Can't comment on bug status, but for a possible workaround, you might start here: http://uvalug.ue8.org/wiki/HOWTO_Cavalier_Wireless.

Cheers.

sps113, just to let you know that uvalug wiki page is a little out of date, but is being updated (I've written some of that wiki). As soon as I can get back down there and just crack at it, I'll be updating some of the pages, including this one about Network Manager: http://uvalug.ue8.org/wiki/Cavalier_Wireless_with_Network_Manager

According to the changelog it's fixed in Jaunty now. Thanks for reporting.

Just wanted to add that I've managed to get this to work at our university. It took some changes from the previous procedures -- a .pem needed to be made of a key, and the university's root certificate needed a little tweak, but after that, it's connecting just right.

If only UVA'a secure network was more stable.

I'm going to update http://uvalug.ue8.org/wiki/Cavalier_Wireless_with_Network_Manager when I get the chance, and hopefully those instructions will be of help to some others.

to Martin Mai,
          What do you mean by "in Jaunty"? Could you provide the information about how to get the patch?
Thanks!

Yan, Jaunty is the name of the next Ubuntu version (Ubuntu 9.04), which is on development right now and will be released in April. I don't know if we can make the patch available in Intrepid, but I think it does not qualify for https://wiki.ubuntu.com/StableReleaseUpdates. If you need a fix for the bug in previous versions of Ubuntu, please follow the instructions for "How to request new packages" at https://help.ubuntu.com/community/UbuntuBackports#request-new-packages. Thanks.

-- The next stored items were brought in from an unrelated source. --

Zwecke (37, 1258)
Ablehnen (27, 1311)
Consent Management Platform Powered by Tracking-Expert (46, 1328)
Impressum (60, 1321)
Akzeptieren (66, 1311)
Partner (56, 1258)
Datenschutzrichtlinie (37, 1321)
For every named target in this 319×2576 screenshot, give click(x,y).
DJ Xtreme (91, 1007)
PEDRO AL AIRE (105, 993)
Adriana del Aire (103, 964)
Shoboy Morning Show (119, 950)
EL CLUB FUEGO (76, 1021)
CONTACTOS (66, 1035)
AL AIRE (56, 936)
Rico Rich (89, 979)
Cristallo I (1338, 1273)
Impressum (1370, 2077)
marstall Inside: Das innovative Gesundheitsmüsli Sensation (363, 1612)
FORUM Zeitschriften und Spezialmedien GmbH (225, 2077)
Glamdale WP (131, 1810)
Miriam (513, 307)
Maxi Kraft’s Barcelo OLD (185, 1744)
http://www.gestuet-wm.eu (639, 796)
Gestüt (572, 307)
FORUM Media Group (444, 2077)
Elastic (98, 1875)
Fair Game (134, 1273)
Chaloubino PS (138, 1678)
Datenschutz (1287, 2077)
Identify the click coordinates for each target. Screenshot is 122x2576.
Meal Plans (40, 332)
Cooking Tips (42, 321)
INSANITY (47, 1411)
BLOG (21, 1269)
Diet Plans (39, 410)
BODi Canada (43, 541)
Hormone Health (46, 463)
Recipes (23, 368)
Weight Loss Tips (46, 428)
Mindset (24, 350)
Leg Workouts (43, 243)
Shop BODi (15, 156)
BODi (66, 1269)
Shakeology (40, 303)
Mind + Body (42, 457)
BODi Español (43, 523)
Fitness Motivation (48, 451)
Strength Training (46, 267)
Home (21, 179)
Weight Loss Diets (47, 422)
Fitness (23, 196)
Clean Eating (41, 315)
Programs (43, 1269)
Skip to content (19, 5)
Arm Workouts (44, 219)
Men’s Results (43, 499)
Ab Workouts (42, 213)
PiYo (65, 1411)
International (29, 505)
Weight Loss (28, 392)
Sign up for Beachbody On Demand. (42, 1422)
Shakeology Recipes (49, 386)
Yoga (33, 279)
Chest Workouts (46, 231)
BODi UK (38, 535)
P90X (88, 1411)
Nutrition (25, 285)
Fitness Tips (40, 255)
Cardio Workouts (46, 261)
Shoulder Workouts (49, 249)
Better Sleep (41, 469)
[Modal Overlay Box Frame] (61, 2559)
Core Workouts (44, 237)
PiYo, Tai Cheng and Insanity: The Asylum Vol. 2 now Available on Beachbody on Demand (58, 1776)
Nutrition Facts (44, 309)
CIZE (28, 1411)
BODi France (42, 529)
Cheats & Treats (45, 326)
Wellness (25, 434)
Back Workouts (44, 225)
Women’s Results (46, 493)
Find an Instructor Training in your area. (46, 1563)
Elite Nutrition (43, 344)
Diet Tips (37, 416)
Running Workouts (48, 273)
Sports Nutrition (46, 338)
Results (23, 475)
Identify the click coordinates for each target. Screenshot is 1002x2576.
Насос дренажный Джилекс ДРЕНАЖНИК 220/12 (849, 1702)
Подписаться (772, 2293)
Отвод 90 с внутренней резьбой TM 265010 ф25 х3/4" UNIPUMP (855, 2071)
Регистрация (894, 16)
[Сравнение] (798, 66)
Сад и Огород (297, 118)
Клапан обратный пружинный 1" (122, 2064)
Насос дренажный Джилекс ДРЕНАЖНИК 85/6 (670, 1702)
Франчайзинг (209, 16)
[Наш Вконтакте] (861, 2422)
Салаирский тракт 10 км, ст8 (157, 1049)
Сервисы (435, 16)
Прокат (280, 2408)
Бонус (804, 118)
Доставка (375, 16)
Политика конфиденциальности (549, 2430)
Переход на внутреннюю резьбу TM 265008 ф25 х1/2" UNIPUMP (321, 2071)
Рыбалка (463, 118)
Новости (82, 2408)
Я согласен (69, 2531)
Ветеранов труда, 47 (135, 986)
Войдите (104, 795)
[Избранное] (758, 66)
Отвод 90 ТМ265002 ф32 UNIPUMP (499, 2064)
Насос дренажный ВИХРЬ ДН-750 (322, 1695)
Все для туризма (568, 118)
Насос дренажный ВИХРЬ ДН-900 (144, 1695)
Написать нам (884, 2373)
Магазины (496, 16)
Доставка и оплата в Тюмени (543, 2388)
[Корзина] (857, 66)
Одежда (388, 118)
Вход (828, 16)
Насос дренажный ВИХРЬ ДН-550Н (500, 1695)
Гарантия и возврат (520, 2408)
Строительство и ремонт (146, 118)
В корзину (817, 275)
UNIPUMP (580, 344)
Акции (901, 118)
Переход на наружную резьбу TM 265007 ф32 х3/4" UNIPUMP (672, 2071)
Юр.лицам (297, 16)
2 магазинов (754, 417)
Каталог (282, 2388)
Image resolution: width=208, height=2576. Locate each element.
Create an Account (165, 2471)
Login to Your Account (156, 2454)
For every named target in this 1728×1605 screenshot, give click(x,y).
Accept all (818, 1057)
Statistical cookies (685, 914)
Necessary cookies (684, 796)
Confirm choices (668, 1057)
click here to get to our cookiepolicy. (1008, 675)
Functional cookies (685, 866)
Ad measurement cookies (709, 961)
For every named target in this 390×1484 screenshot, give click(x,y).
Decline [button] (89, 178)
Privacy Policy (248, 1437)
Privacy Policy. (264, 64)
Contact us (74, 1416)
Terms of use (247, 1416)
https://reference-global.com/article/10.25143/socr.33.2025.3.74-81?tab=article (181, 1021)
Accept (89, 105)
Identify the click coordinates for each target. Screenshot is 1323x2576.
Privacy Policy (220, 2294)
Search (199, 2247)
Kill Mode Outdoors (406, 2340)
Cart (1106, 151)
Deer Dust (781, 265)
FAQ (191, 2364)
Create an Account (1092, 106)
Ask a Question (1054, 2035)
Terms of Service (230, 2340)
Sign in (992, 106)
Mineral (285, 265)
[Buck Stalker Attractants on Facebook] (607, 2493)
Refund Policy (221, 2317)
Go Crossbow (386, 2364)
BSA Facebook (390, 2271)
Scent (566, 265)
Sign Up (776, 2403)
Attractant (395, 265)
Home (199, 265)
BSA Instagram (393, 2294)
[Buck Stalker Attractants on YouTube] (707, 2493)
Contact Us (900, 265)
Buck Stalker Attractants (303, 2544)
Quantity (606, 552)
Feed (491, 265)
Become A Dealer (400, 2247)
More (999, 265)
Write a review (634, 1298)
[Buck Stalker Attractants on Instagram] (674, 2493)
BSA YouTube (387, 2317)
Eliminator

I'm running Ubuntu 9.04 (Jaunty) and the problem is still here. I have a netcert-2.p12 file on my desktop, with r/x permissions set, but the network manager still cannot find that .p12 file.

It's more than a little bit frustrating.

I second TGAT's comment that this is not fixed. I cannot open .p12 files in Karmic. Even though the filter says it allows them, my certificate is not listed in the window.

On Ubuntu 9.10 64-bit, Network ManagerApplet 0.7.996, I could not browse to my Private Key .p12 file. That is, it did not show up in the file browser when I clicked the "browse" button. I could solve this by typing the full file location into the address bar, i.e. /home/myhome/myPersonalKeyfile.p12. Then, I could enter my private key password and get into the secure network here.

NB After this succesfull login, I went to Network Connections --> Wireless--> edit secure network... Clicking now on the "browse" icon show all visible files in the directory, including my .p12 files.